#### [Passage]
+ + + +
Owner Stories: Lynda Gordon as written by Sonia Kolesnikov-Jessop for Whispers

For Lynda Gordon, there is no greater joy than the knowledge that you have made a positive difference to someone else’s life.

For 30 years, Gordon quietly supported her husband Michael, promoting his revolutionary invention, a cardio-pulmonary simulator called Harvey. Since Michael passed away suddenly in 2017, she has taken on a higher profile, honoring his life’s legacy by helping others through The Gordon Alliance, which she set up in her husband’s memory.

“Michael was my life. I was happy to be the woman behind the man,” Gordon says, adding, “I think I was instrumental with a lot of the fundraising he had to do to get his projects off the ground.” Today, she puts her fundraising skills to good use raising money for causes close to her heart.

Michael S Gordon was described by his peers as a pioneer in simulation and innovative education and patient care, a true innovator. His Harvey simulator was invented in 1968 then regularly improved as technology evolved, and it remains the standard around the world for teaching and assessment of clinical skills in cardiology.
+ + + +
#### [Data under study]

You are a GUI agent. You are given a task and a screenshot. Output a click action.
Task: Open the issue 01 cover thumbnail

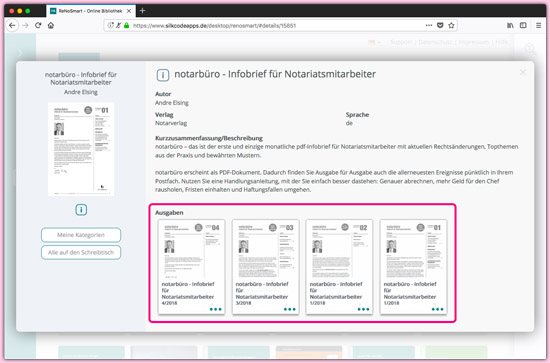[x=413, y=250]
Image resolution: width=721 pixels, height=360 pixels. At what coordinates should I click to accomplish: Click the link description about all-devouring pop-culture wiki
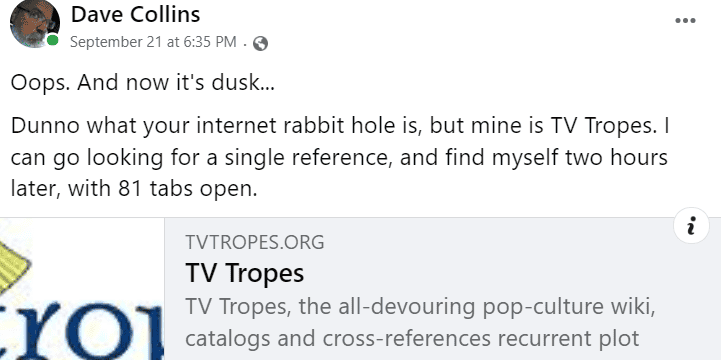pyautogui.click(x=420, y=307)
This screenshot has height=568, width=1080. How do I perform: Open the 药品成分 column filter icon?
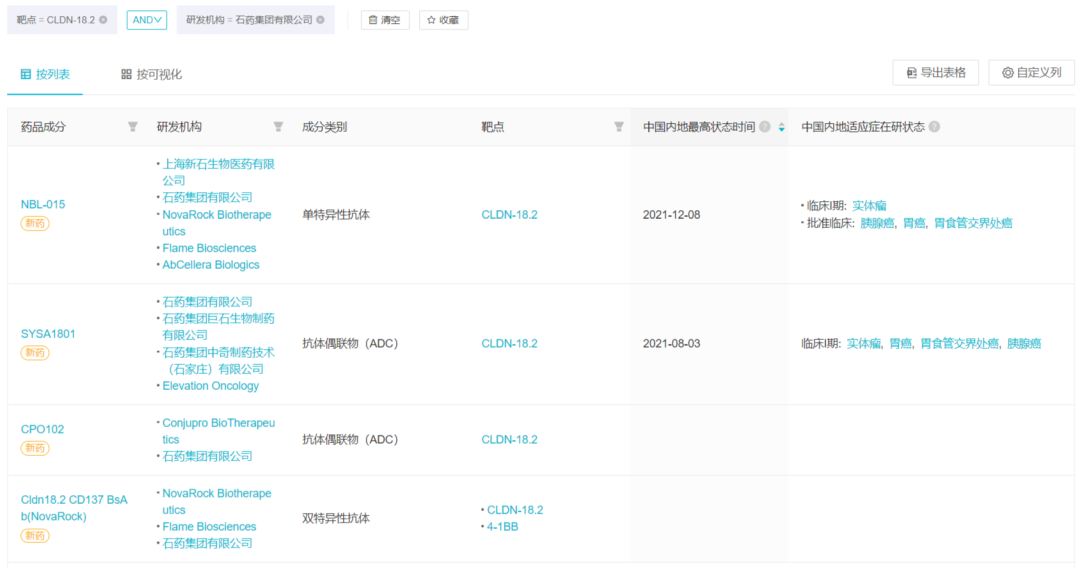tap(133, 127)
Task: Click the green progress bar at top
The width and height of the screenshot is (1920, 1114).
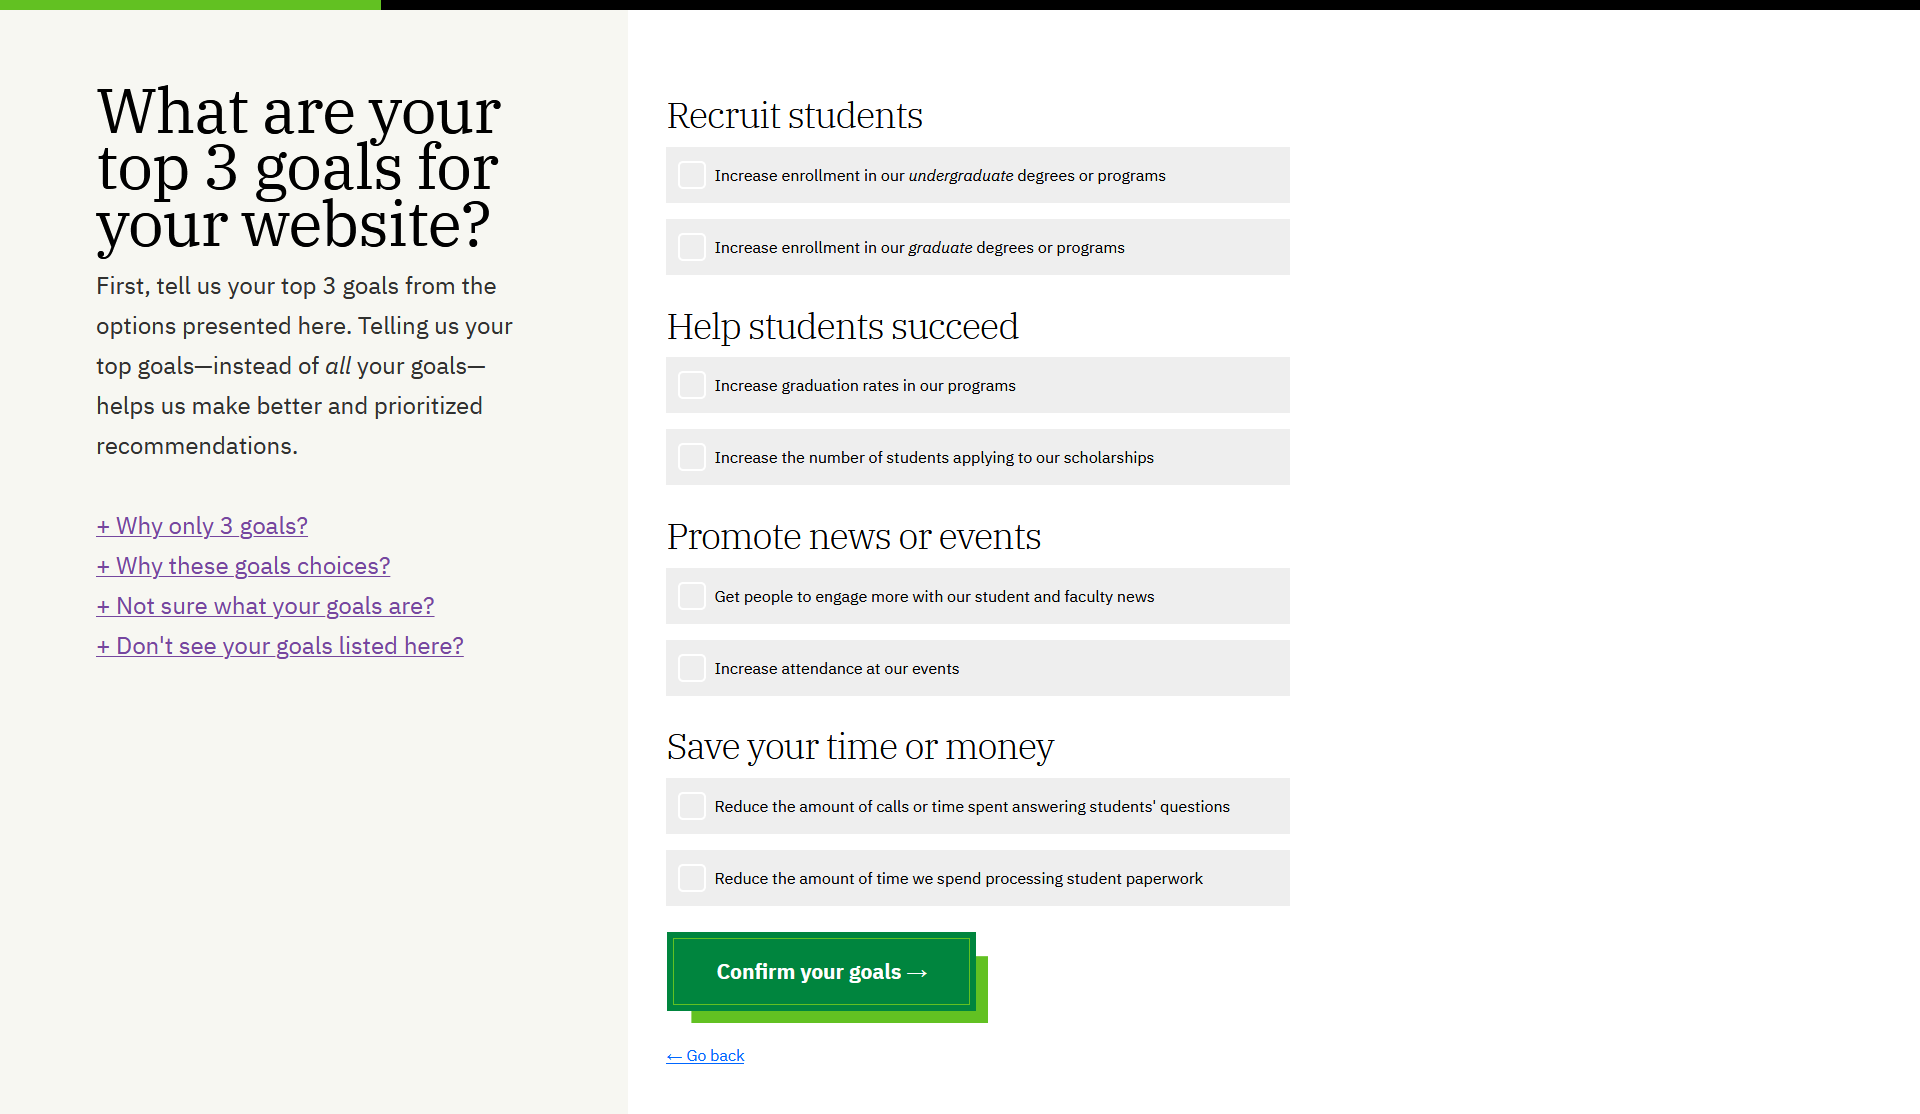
+ + + +
#### [Activity 1]
Reproduce verbatim the portion of the Lynda Gordon profile starting at "For 30 years, Gordon" and ending at "to her heart.".
#### [Activity 2]
Summarize the Lynda Gordon profile in two sentences.

#### [Answer area 1]
For 30 years, Gordon quietly supported her husband Michael, promoting his revolutionary invention, a cardio-pulmonary simulator called Harvey. Since Michael passed away suddenly in 2017, she has taken on a higher profile, honoring his life’s legacy by helping others through The Gordon Alliance, which she set up in her husband’s memory.

“Michael was my life. I was happy to be the woman behind the man,” Gordon says, adding, “I think I was instrumental with a lot of the fundraising he had to do to get his projects off the ground.” Today, she puts her fundraising skills to good use raising money for causes close to her heart.

#### [Answer area 2]
For 30 years, Lynda Gordon supported her husband Michael and promoted his invention, the cardio-pulmonary simulator Harvey, which remains the world standard for teaching and assessing clinical skills in cardiology. Since his sudden death in 2017, she has honored his legacy through The Gordon Alliance, using her fundraising skills to raise money for causes close to her heart.